I’m fortunate with my years of bashing around in the mountains across both islands to have a pretty decent handle on where the running’s at.  There’s a small hardy group of mountain-men and women that frequent the wilds, most of which I know well and we’re often engaged in enthusiastic discussion involving topo maps and audacious plans.

Each year my brother and I take as little gear as possible and test our resolve in the Southern Alps for a 10-14 day unsupported hike which typically includes run components.  We’ve done this decades now and have lovingly bled on Spaniard Grass the length of NZ.
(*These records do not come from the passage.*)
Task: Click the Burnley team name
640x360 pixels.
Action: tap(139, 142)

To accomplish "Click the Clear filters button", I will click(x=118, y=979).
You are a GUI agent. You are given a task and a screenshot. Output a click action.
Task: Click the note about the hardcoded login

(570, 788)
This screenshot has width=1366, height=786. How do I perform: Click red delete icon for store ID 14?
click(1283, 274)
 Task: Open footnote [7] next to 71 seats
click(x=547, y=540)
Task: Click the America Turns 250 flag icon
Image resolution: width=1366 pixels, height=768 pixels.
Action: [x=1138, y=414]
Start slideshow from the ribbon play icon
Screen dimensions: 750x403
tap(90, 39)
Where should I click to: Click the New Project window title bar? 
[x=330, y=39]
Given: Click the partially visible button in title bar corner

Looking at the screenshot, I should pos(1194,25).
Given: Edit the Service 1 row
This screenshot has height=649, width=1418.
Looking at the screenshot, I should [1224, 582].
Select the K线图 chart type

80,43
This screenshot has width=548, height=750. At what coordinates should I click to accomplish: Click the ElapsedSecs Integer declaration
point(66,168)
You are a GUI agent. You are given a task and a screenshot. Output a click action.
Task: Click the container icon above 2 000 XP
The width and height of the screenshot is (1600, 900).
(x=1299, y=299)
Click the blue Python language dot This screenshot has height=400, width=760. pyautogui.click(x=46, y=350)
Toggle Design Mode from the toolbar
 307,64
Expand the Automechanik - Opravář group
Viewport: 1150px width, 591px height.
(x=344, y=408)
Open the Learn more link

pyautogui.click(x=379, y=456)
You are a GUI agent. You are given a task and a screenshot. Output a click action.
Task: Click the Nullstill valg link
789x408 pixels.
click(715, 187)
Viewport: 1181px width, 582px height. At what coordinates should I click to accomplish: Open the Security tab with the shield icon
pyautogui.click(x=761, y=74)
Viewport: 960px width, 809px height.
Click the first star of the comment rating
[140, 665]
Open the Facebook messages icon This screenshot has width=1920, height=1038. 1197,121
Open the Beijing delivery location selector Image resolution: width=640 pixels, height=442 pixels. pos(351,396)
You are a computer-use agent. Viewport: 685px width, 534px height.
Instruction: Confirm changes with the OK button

Where to run in NZ is a big topic, opinion based (mostly mine), and not something that could be covered in just one post.  Once complete I’ll index the lot and wrap everything into a concise list.  In the meantime please consider this PART 1 (of many) as I individually showcase the very best of BIG runs in Godzone.

Multi-day running in NZ

With hundreds of thousands of kilometres of trails we’re spoiled for choice.  The quality of trails in New Zealand range from 2-metre wide groomed highways, to barely recognisable rough-cut (or less) genuine back-country routes.  As the emphasis here is on trail running we can somewhat limit the trails and terrain a bit thereby removing those dotted lines on maps few venture on to.  Your shins will thank me for making this consideration.

No snakes, no spiders, no leeches and nothing that will kill you save the cold, falling off something, having something fall on you, and the cold (it’s worth mentioning twice).  Water water everywhere and all of it you can drink (pretty much) New Zealand is really Australasia’s running utopia.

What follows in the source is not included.